Да недолго пришлось командовать. Через неделю меня контузило. Два месяца лежал в Московском госпитале, а потом получил назначение сюда, на Брянский фронт.
Канашов, видя, с какой жадностью он ест, вызвал Ракитянского и приказал ему принести еще что-либо покушать.
— Знаешь, после блокады у меня такое ощущение, что сколько бы я ни ел, всегда себя чувствую голодным, — сказал Быстров.
— Да, тебе надо сейчас усиленно питаться. На тебе одежда как на вешалке висит.
— Ну, что ты! Сейчас я уже поправился. Б госпитале на особом режиме был. За три месяца прибавил полпуда.
Быстров задержал взгляд на лбу Канашова, увидел шрам.
— А тебя, вижу, тоже немец угостил.
— Было дело.

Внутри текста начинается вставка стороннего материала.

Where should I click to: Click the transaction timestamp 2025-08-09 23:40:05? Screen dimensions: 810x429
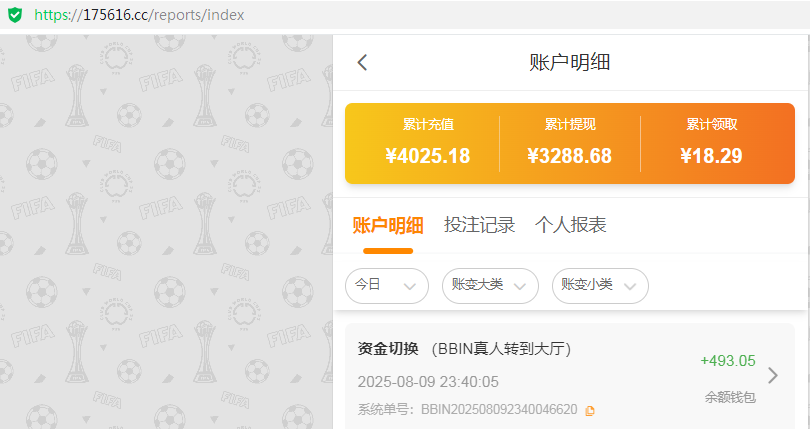point(427,382)
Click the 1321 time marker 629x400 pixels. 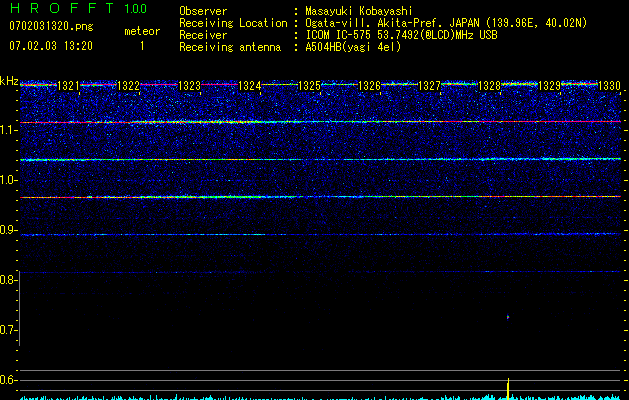coord(69,87)
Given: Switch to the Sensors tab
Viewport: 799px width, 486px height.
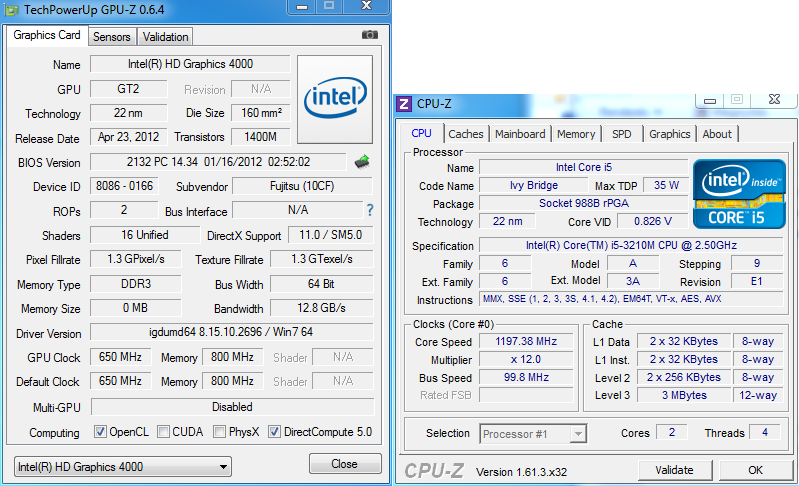Looking at the screenshot, I should [x=111, y=37].
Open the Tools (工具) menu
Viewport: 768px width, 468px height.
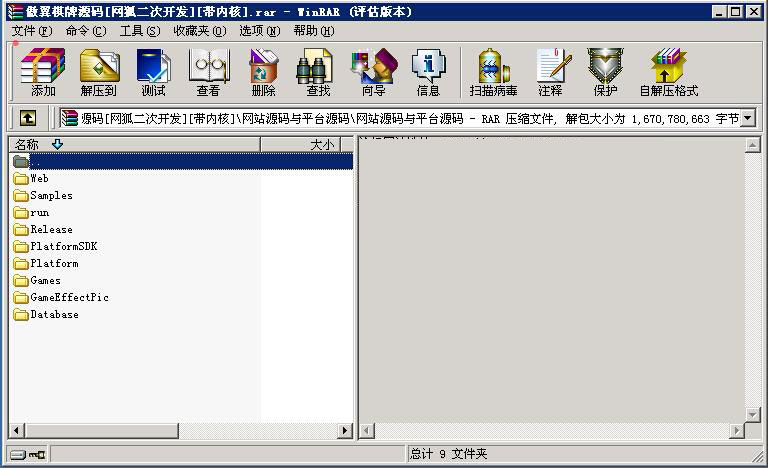(139, 31)
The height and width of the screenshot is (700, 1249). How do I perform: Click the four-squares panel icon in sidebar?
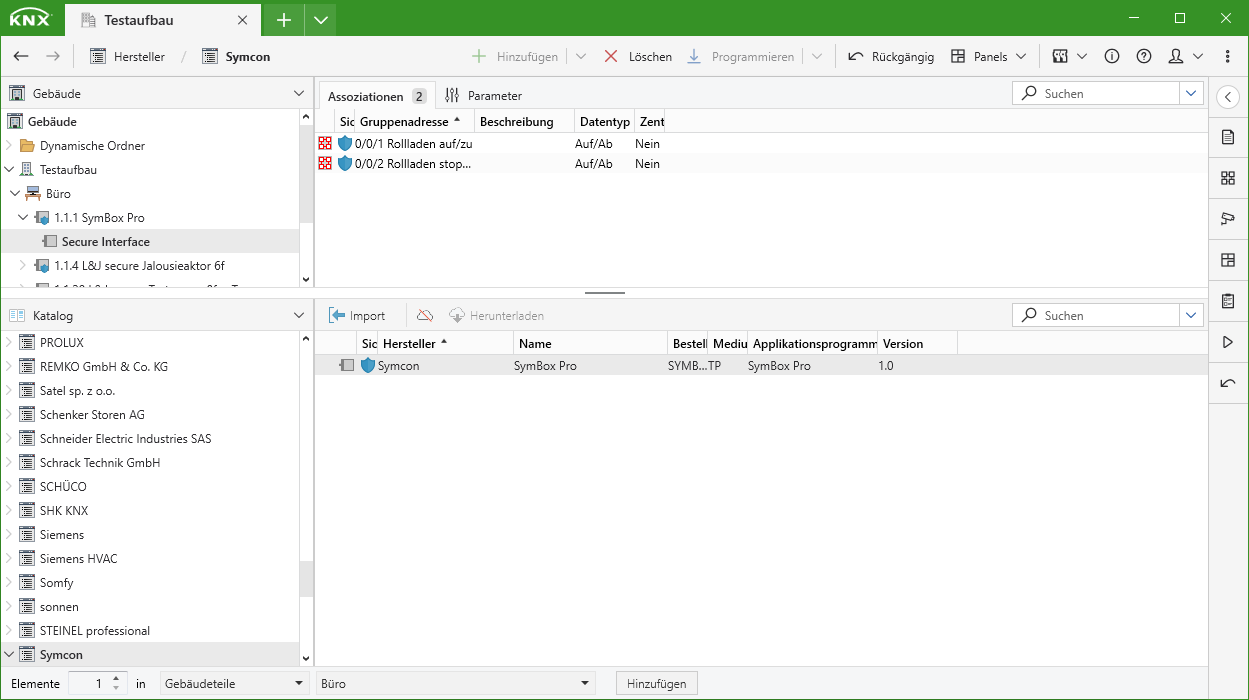pyautogui.click(x=1228, y=178)
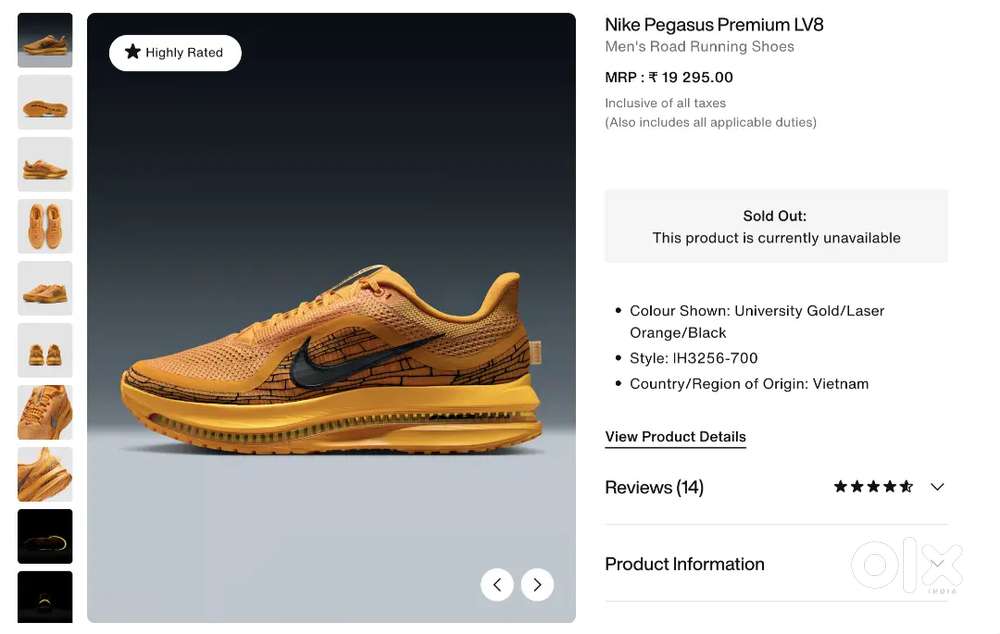Image resolution: width=1000 pixels, height=634 pixels.
Task: Select the fifth shoe thumbnail
Action: [x=45, y=288]
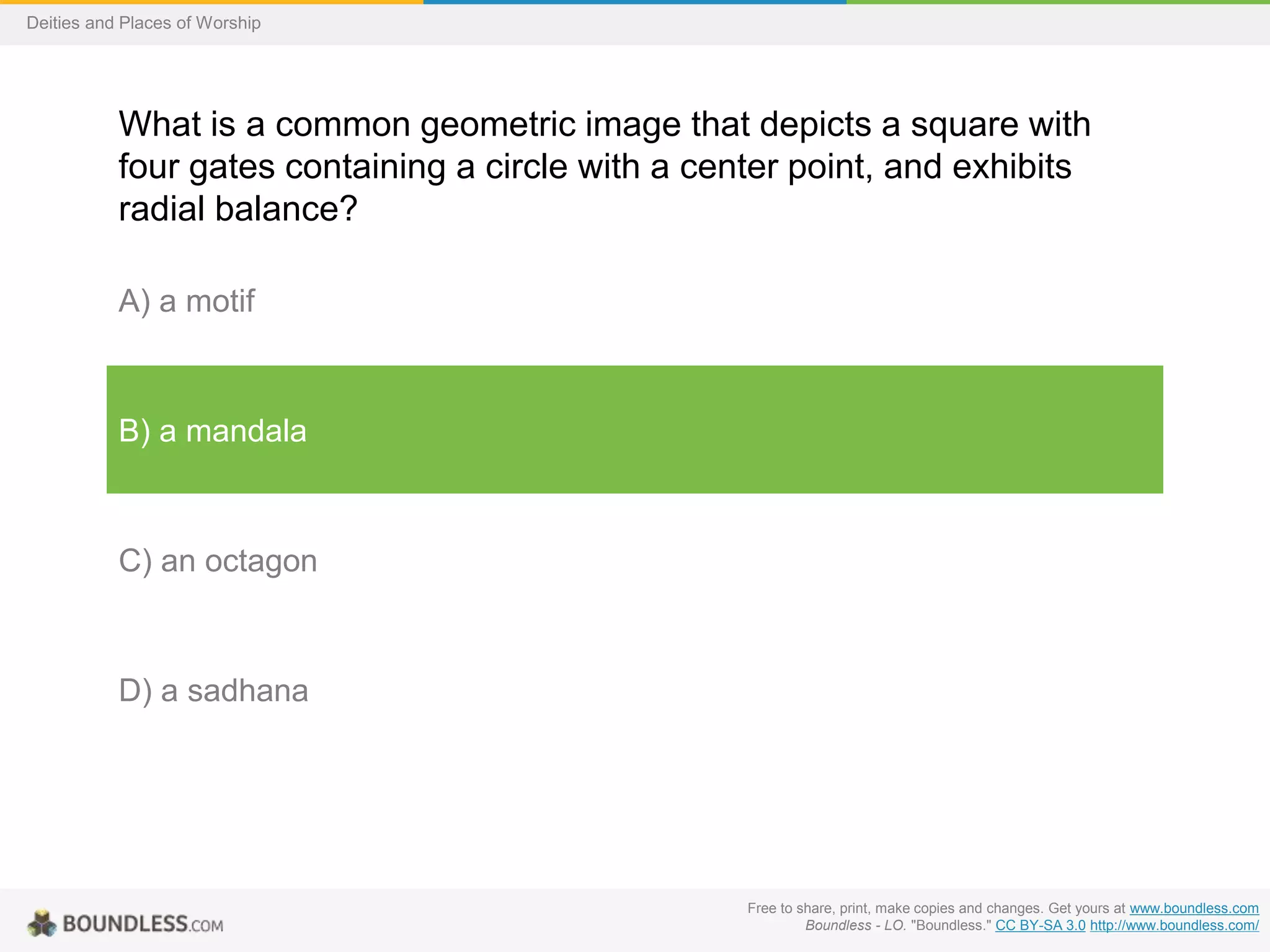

Это он меня с Новым годом поздравил. Перешли на воспоминания о семьях. Быстров сообщил, что у него погибла жена, а о сыне он так и не знает, где он. Канашов поделился своим горем, что он еле разыскал дочь, выхлопотал ей перевод к себе, а ее ранило, и она эвакуирована неизвестно куда. Потом Быстров неожиданно спросил:
— А где Аленцова?
— Здесь, в дивизии.
— И ты до сих пор не женился?
— Нет.
— Неужели характером не сошлись? Женщина она красивая, умная. Я же знаю, ты был влюблен в нее…
— Знаешь, Алексей Иванович, жизнь всегда сложней, чем нам кажется. Не получается так, как бы хотелось.
— Но что же тебе мешает жениться? Она и тогда к тебе относилась хорошо.
— Многое мешает.
— Конечно, понимаю, война.
Канашов избегал с кем бы то ни было говорить об Аленцовой. К тому же он и без того переживал предстоящий отъезд ее на фронтовые курсы усовершенствования врачей и, чтобы не бередить сердечную рану, перевел разговор на служебную тему.
— Нам бы, Алексей Иванович, надо в ближайшие дни встретиться на стыке наших дивизий. Очень уж сложная местность на правом фланге обороны твоей дивизии. Овраги, кустарники, много скрытых подступов к переднему краю. Немцы там много неприятностей приносят. Мне накануне Нового года удалось отбить одну высоту — улучшил позицию этого полка, — так они на твоем участке высотку захватили. Придется нам подумать, как бы ее совместными усилиями вернуть.
Канашов говорил, а Быстров не сводил глаз с трех орденов Красного Знамени на его груди.
— Когда это ты, Михаил Алексеевич, успел еще орден получить?
— За зимнее наступление.
— Везет тебе, — вздохнул Быстров. — А я вот уже сколько на фронте, в блокаду попал, а только к «звездочке» представили.
— Не тужи, — поднялся Канашов. — Получишь еще не один орден. Для командира ордена не главная цель. Хотя кому же не приятно, когда его отмечают…
Глава восьмая
1
Зима пошла на убыль. День заметно прибавился. Снег медленно оседал, темнел, образуя ледяной наст. Кое-где лучи солнца пробились до сереющих островков земли. Утро с застенчивой нежно-розовой зарей и ясно-голубым небом чем-то напоминало девушку в расцвете сил на выданье. В глухой тишине и кротости мартовского весеннего дня была какая-то особая, торжественная задумчивость, какая бывает обычно у невесты в канун свадьбы.
В один из таких мартовских солнечных дней к начальнику госпиталя явился летчик-лейтенант Самойлов и попросил разрешить ему навестить Таланову. Начальник категорически возражал.
— Вы просто не хотите понять, товарищ военврач, — доказывал Самойлов, — что я ей дядя и что у меня к ней личное поручение от ее отца, — с шумом и вдохновением врал он.